Jerry Kiesewetter |

We consider a lot of factors when making big career decisions, but should we consider the temperature outside?

Katherine Milkman, a University of Pennsylvania behavioral scientist, recently wrote in The Washington Post  that hot weather can lead to bad decision-making. Crime goes up, and road rage incidents increase, she reports. Baseball players even intentionally hit batters more often during hot games.

“If you’ve got a tough conversation to have with colleagues, friends or family, maybe wait until a cooler day — or at least until everyone involved has had some time in front of the air conditioner,” Milkman writes.

Heat can tax our systems. Our bodies work harder to cool down than to warm up, using up large amounts of glucose and robbing our minds of the fuel, Scientific American reported in a 2013 article.

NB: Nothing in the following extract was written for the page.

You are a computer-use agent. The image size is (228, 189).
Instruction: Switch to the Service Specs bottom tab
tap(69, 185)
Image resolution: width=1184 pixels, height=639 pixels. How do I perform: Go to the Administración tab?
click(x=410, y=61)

Researchers Amar Cheema of the University of Virginia and Vanessa M. Patrick of the University of Houston tested subjects on their proofreading abilities. They found that proofreaders in rooms set at 77 degrees missed almost half of the spelling and grammatical errors, while proofreaders in rooms set 10 degrees cooler missed only a quarter of errors.

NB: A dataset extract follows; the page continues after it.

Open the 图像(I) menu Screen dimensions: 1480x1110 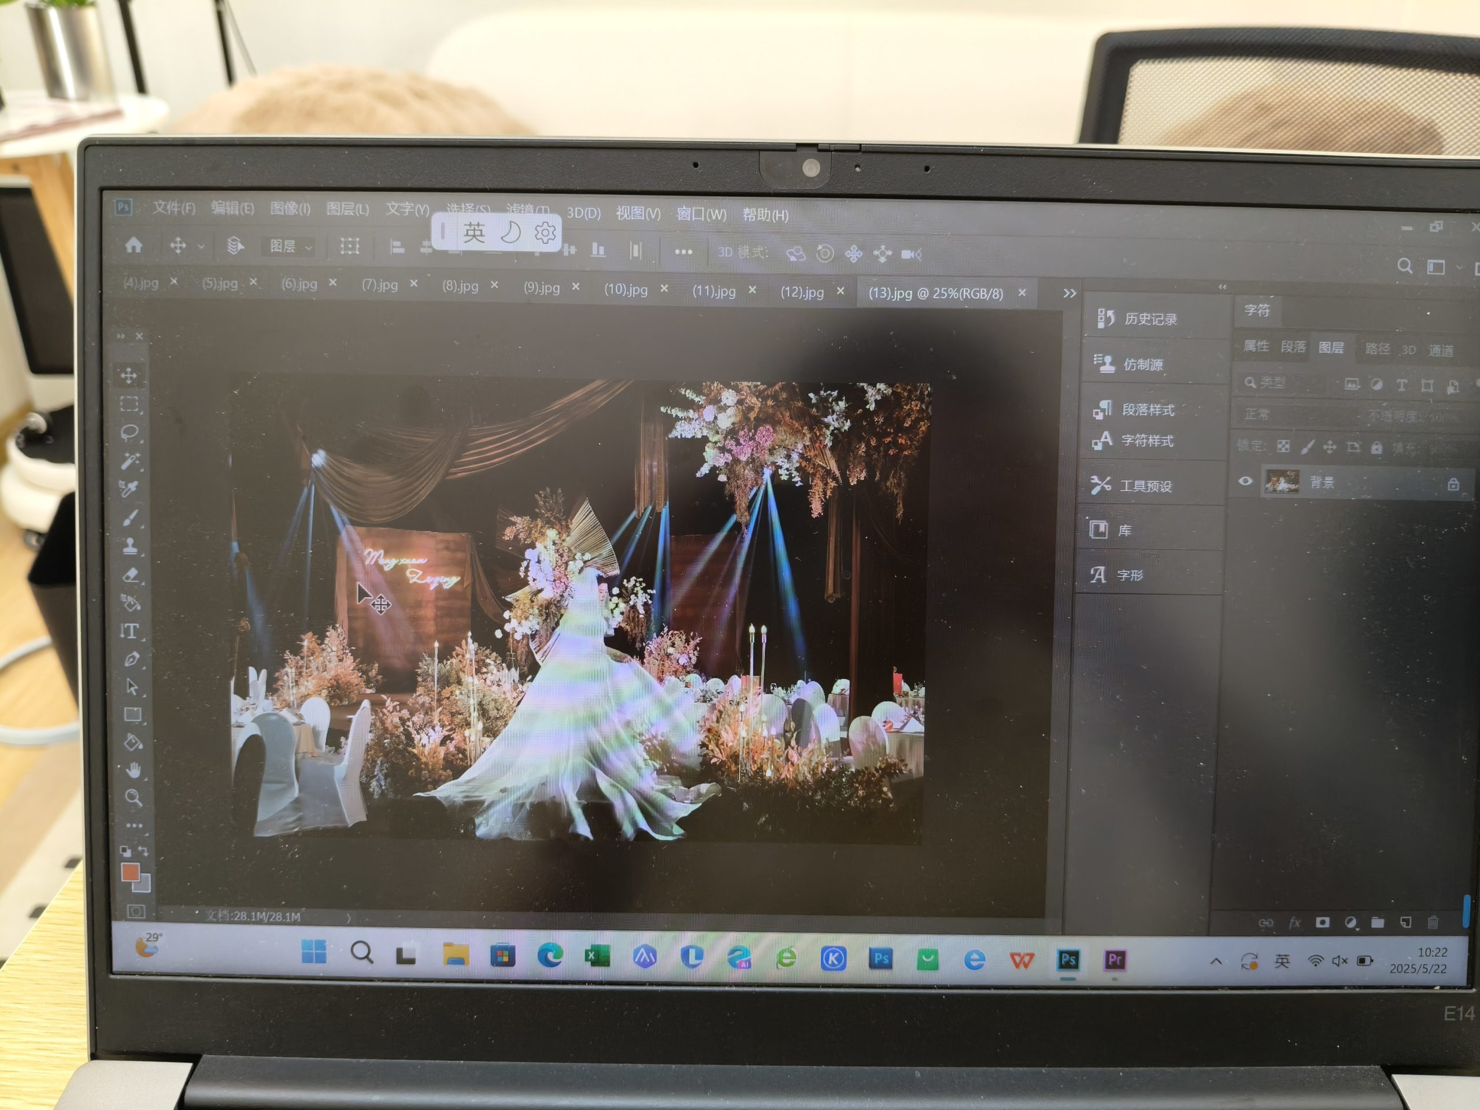click(x=290, y=208)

They also tested subjects tasked with choosing a good cell phone plan. Subjects in the warmer room chose the best plan a quarter of the time, while subjects in the cooler room choose it half the time.

So if you’ve got a big career decision to make, you should definitely consider your levels of curiosity about a potential career and make sure you’re not being pressured too much from other parties, but you also should consider waiting for cooler days before you make any big moves, or at least spend some time in air conditioning.